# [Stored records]
_____

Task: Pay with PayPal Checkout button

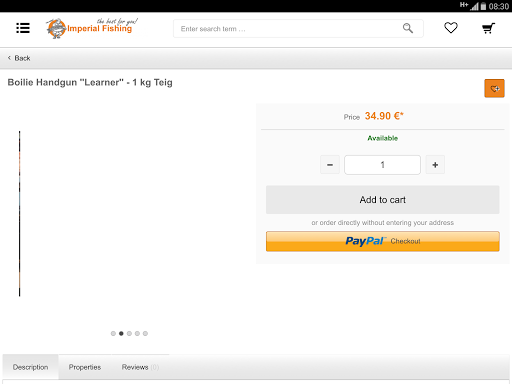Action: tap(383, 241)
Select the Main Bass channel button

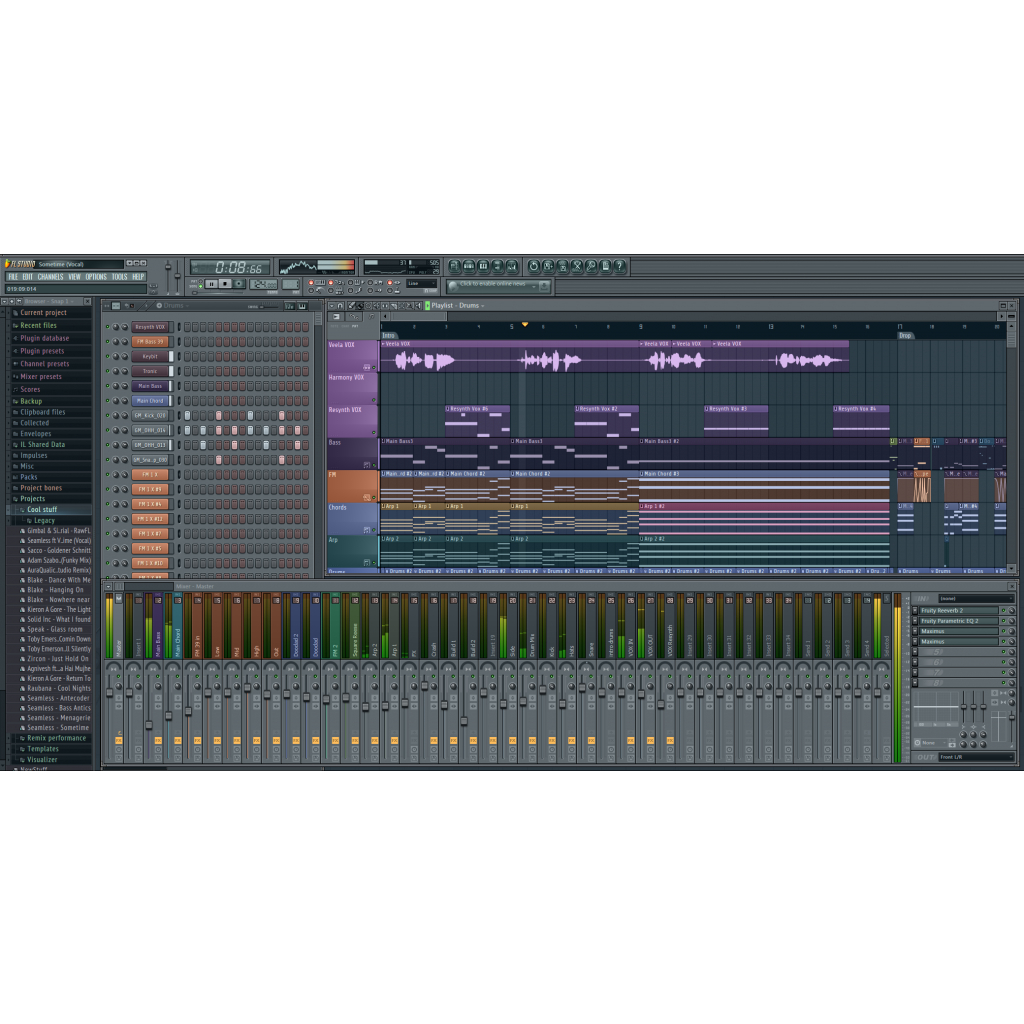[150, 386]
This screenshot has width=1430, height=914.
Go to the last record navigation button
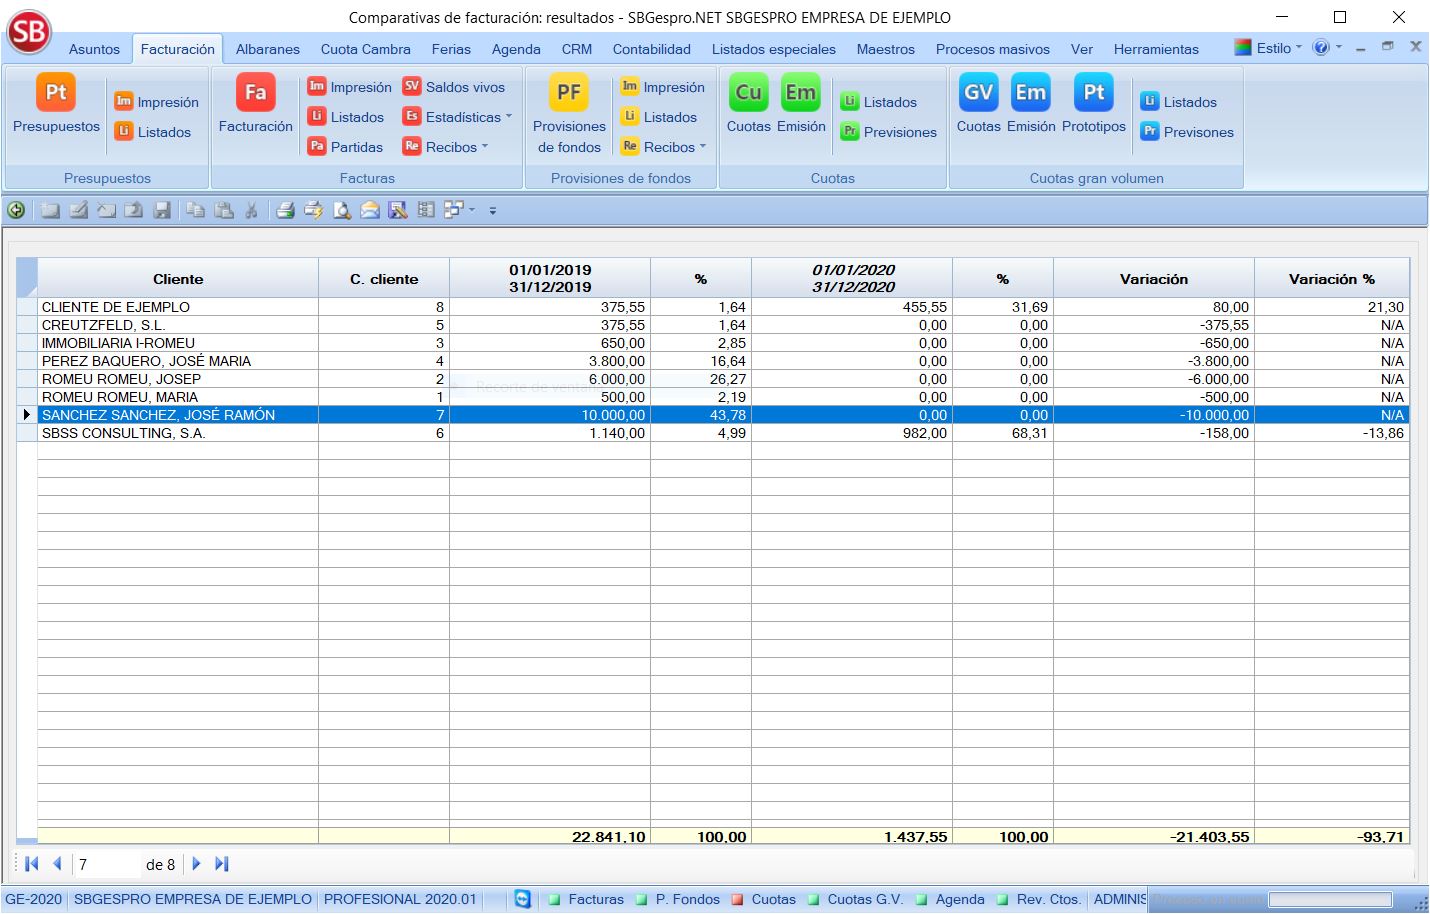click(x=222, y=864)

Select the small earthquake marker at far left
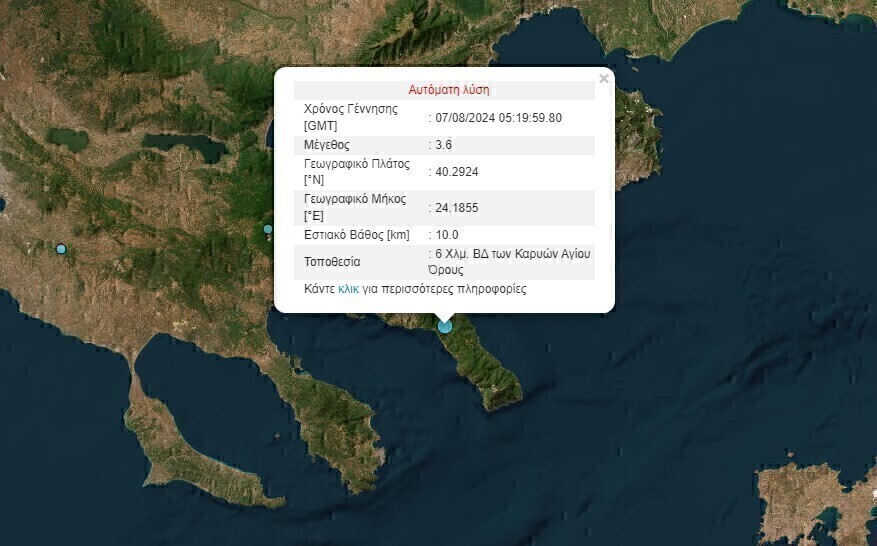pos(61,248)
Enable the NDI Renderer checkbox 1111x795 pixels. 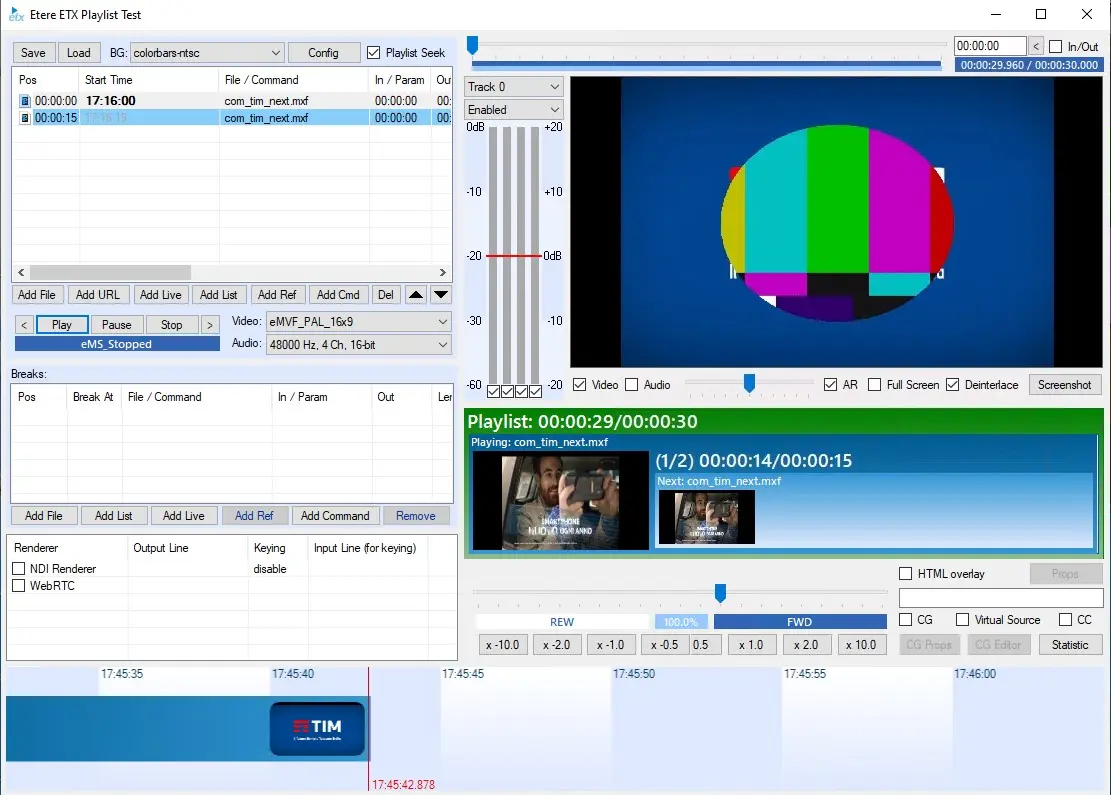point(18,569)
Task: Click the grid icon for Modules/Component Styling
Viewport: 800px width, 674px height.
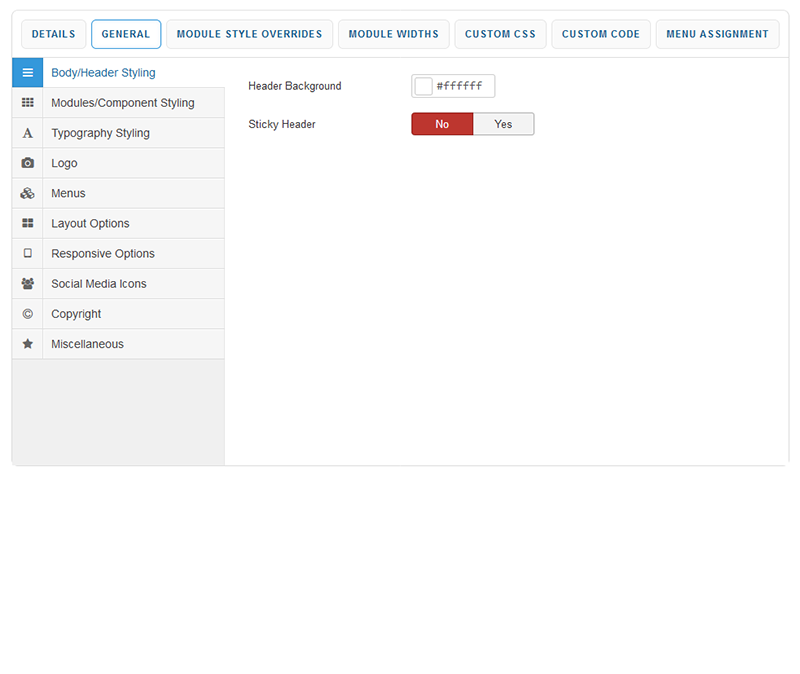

_____

# [EXERCISE GOAL]
Report, for the data above, every line in which the string "width" appears.

# [RESPONSE TO THIS EXERCISE]
This screenshot has width=1430, height=914.
Viewport: 800px width, 674px height.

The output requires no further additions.